ZT: What can those people yet to hear Illusions Dead expect?
JK: 
Intensity and aggression, but also emotion and raw passion. We wanted to make sure that impact of the music is as crushing and memorable as possible, and believe we’ve achieved just that with Celestial Decadence. We are influenced by the likes of Gorgoroth, Dissection, Insomnium, as well as a bit of NYDM. We combine these elements into a cohesive whole to create a unique and interesting soundscape and atmosphere. Death metal and black metal naturally express highly negative and hateful emotions. This type of music should express the most genuine and sincerest emotions, and only through that can it live up to its full potential. At times, it can be a dichotomy of opposing elements that contrast and thereby highlight each other. And at other times it can be a perfect harmony of darkness and light.

ZT: Did the recording go to plan – any particular challenges in the studio?
JK: 
It did, yes. We had reserved eight days for the eight songs that we recorded, and the schedule was suitably tight to keep us focused on the session. The recording environment was a real challenge though; a rectangular room with mostly concrete walls, and the roof was about two metres higher on one end. We also learned much, and the experience has made us better musicians and a stronger band.

celestial decadenceZT: Does the album have a certain concept or theme?
JK: 
The decay of religion through war and violence, as well as its moral degradation. The title of the album, Celestial Decadence, has a double meaning of sorts, and the album cover represents both meanings simultaneously. On one hand, it shows the lasciviousness of religion, and the monuments built to celebrate its inherent corruption, created in the pinnacle of its earthly glory. On the other hand, it displays the gradual degradation of faith, as the cornerstones of religious dogma become increasingly abstract and immaterial in the light of science and new knowledge.

ZT: The album sleeve was by Moonroot Art in the Czech Republic. It’s like a glimpse through the gates of hell and apparently took something like 160 hours’ work. How did you meet up with the artist?
JK: 
Moonroot contacted us after the release of our self-titled demo in summer 2013. He has quite a unique style, so we got interested in his works. Later, when it was time to start looking for an artist to make the cover art, he was our number one pick. We hardly considered anyone else for the job, and we couldn’t be happier with the outcome. We’re sure to use his services for any artistic needs in the future!

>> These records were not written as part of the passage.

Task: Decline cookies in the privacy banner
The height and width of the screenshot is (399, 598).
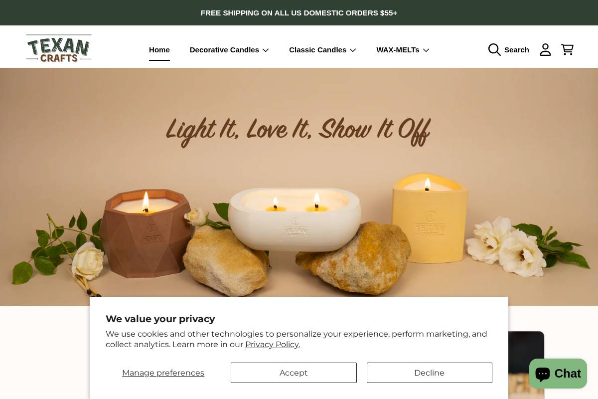Action: point(430,373)
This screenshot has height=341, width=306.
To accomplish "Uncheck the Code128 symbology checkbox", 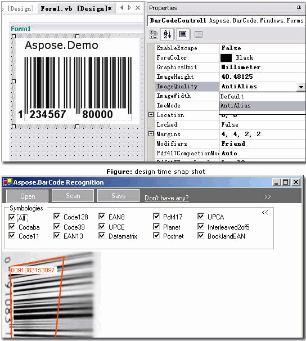I will (x=57, y=217).
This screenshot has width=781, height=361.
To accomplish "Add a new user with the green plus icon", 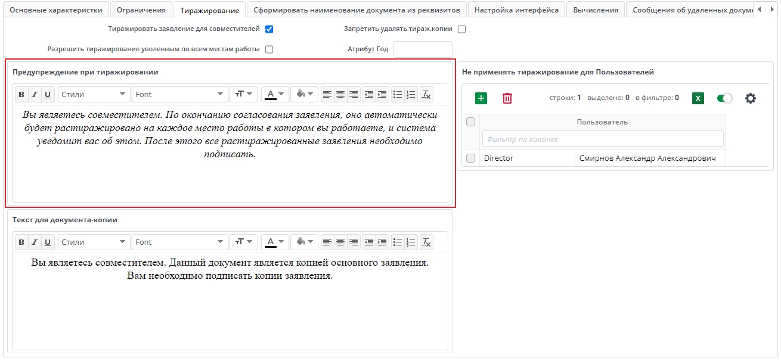I will [481, 98].
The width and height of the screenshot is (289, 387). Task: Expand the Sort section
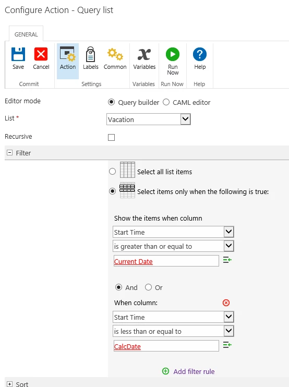[x=9, y=384]
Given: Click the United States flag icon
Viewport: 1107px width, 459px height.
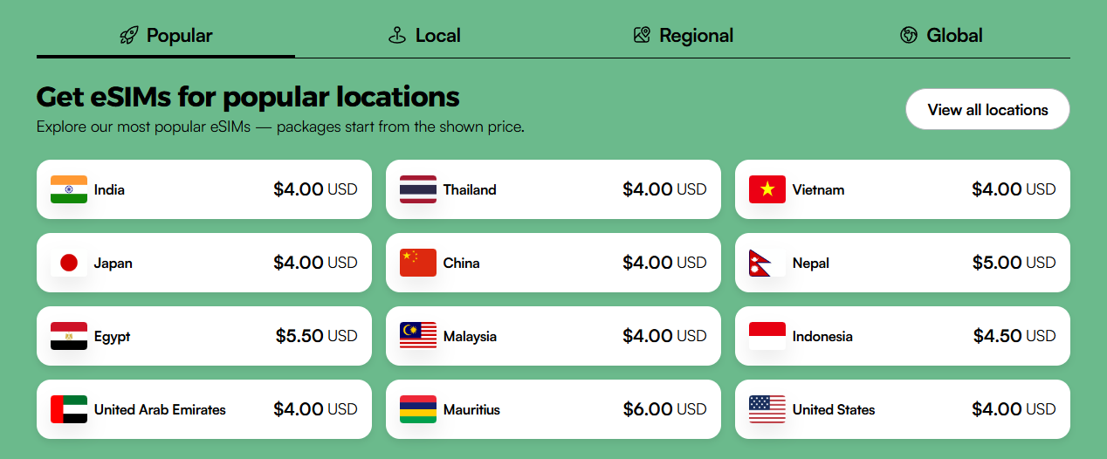Looking at the screenshot, I should [767, 409].
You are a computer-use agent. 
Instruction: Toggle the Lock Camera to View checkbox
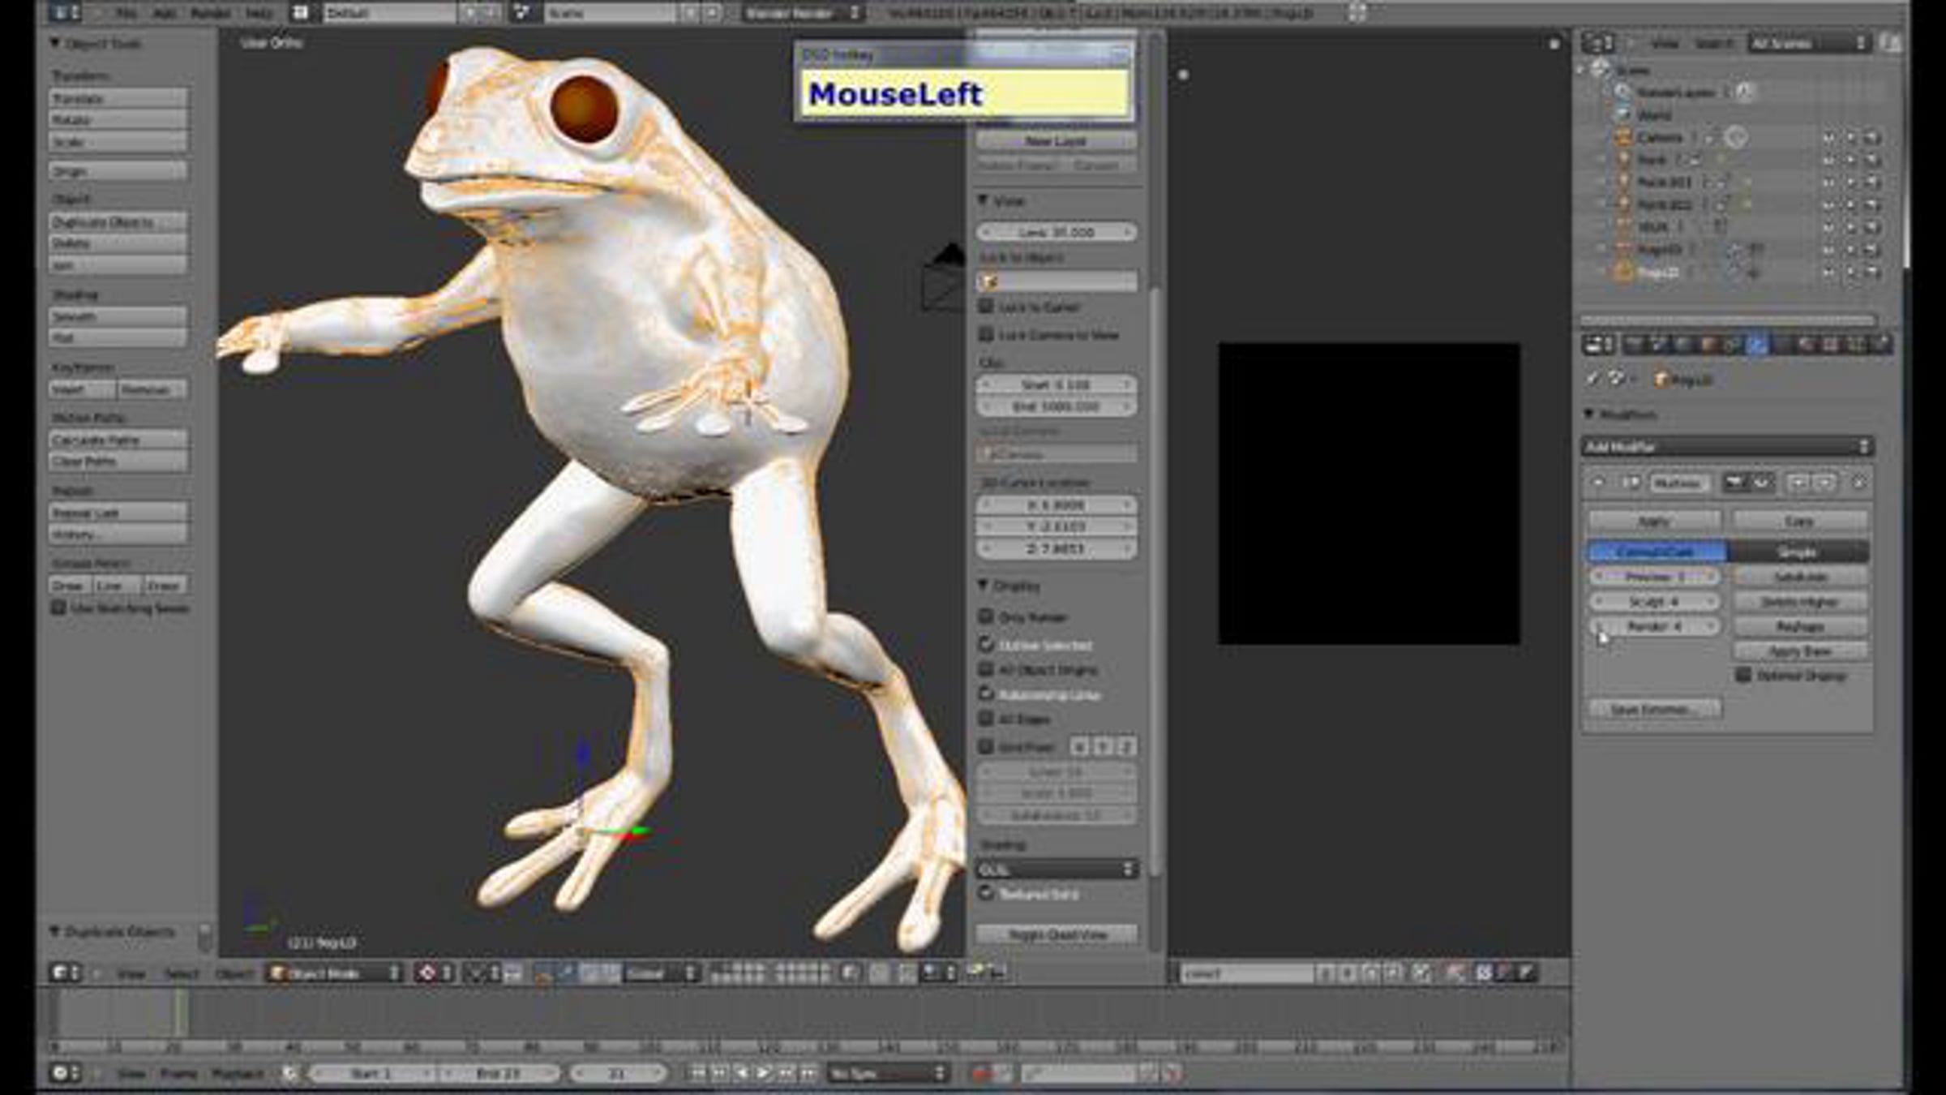tap(986, 334)
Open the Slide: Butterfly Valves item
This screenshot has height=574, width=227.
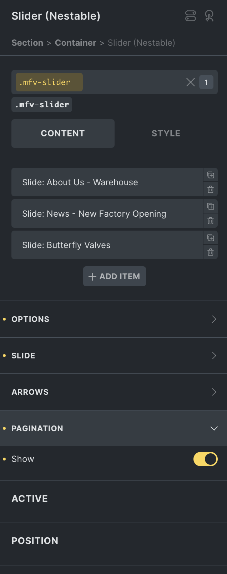107,245
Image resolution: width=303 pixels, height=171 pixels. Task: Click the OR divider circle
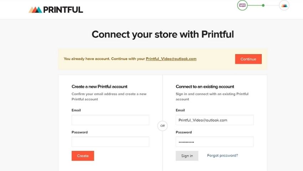coord(162,126)
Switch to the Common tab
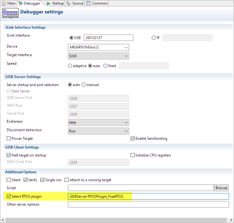Viewport: 234px width, 223px height. point(97,3)
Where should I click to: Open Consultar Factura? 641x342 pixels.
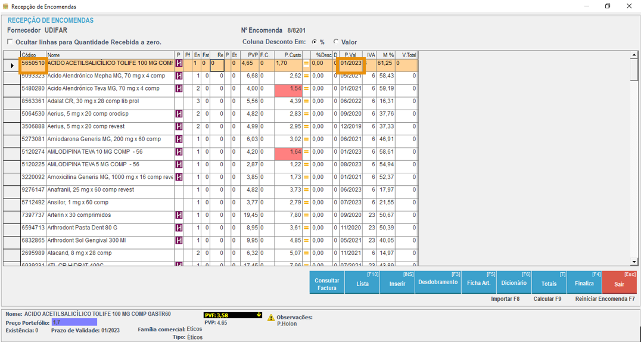(327, 284)
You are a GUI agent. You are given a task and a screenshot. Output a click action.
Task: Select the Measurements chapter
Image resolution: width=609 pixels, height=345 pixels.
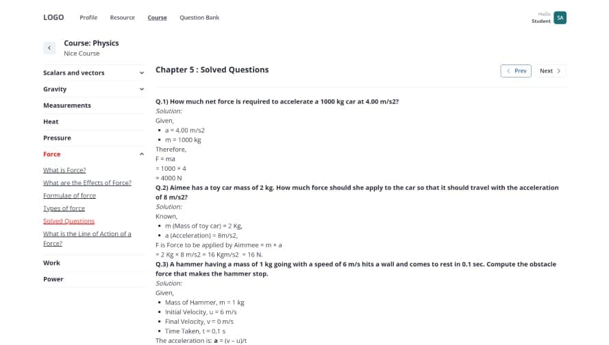(x=67, y=106)
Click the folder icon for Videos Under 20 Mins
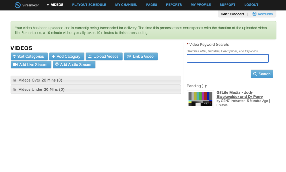The width and height of the screenshot is (286, 172). [x=15, y=90]
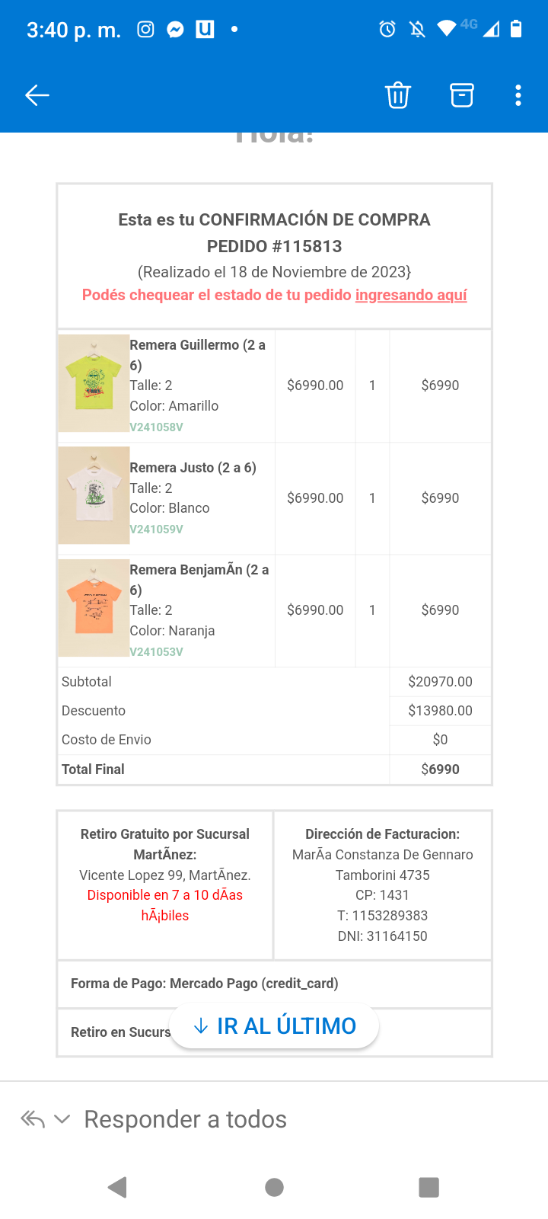The height and width of the screenshot is (1219, 548).
Task: Tap white Remera Justo thumbnail
Action: (94, 495)
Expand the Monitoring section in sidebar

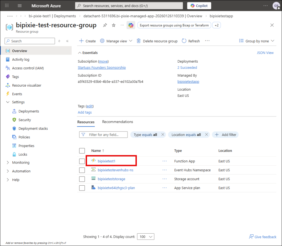tap(8, 163)
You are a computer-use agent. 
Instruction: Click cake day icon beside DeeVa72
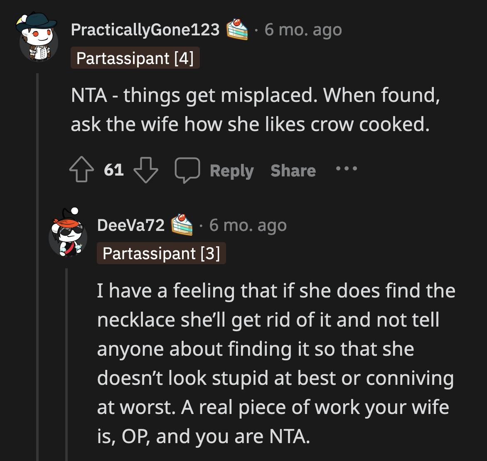point(182,225)
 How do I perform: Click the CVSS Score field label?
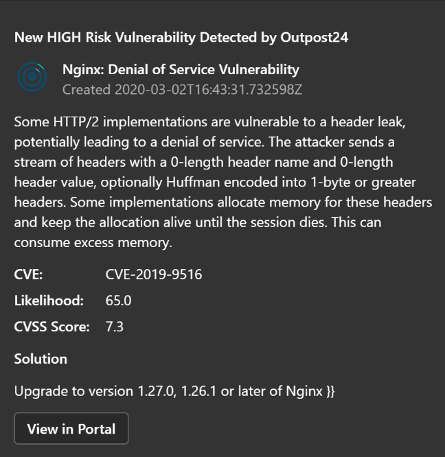(x=52, y=327)
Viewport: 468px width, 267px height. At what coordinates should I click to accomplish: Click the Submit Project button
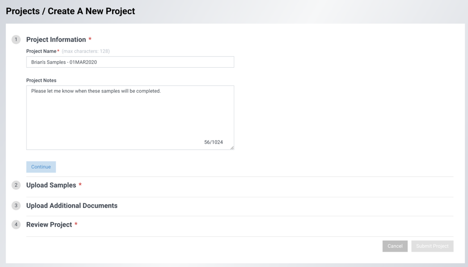(x=432, y=246)
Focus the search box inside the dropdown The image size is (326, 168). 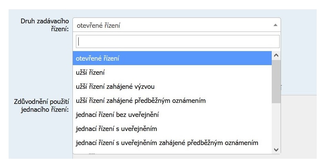click(x=177, y=41)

ZT: Do you all draw your influences from similar styles and sources or is there a divergence of tastes among the three of you?
JK: 
Johannes and Akseli listen to a lot of the same stuff, and those are the bands that influence our music the most. As far as guitarists go, there is actually a huge divergence in taste between Johannes and Jake but that doesn’t show in the songs since Johannes is doing basically all of the composing work when it comes to riffs.

ZT: Your bassist left around August time. How quickly were you able to fill his shoes?
JK: 
We’re still looking for a replacement. We want to make sure we find the right person with the skills and the right chemistry for the band, but we’re confident that it’ll work out.

ZT: Are you performing live purely as a trio now?
JK:
No, unfortunately we’ve had to turn down some gigs. It is not an ideal situation, but we’d rather not play live without a full lineup, even though we did that once earlier on.

ZT: Have you all had experience with other bands in the past?
JK: 
Akseli only plays with us. Jake has played and jammed with a lot of different players, but this is his main band. I’m the vocalist for an international death/doom group called Gloaming. We released a full-length album last year.

ZT: Your debut is a self-release, would you hope to generate some interest from record labels or are you happy managing your own affairs for now?
JK: 
Currently, we’re able to manage things independently without any problems. So far it seems to be working out just fine. We’re interested in being signed, provided a worthwhile offer comes our way, of course.

ZT: How did things go when performing live in 2015, any particular stand-out shows?
JK: 
Lepakkomies in August, together with Cauldron Of Hate and God Disease, was very memorable and exciting. We were certainly taken aback by the amazing response by the audience, and playing there was an absolute blast. I dare say we’re becoming a reasonably good live act!

ZT: Finally, are there any plans to play outside Finland in 2016 and promote the album to a wider audience?
JK: 
There are no plans whatsoever, but if the opportunity presents itself then we will of course give it serious consideration. We are excited about the future possibilities!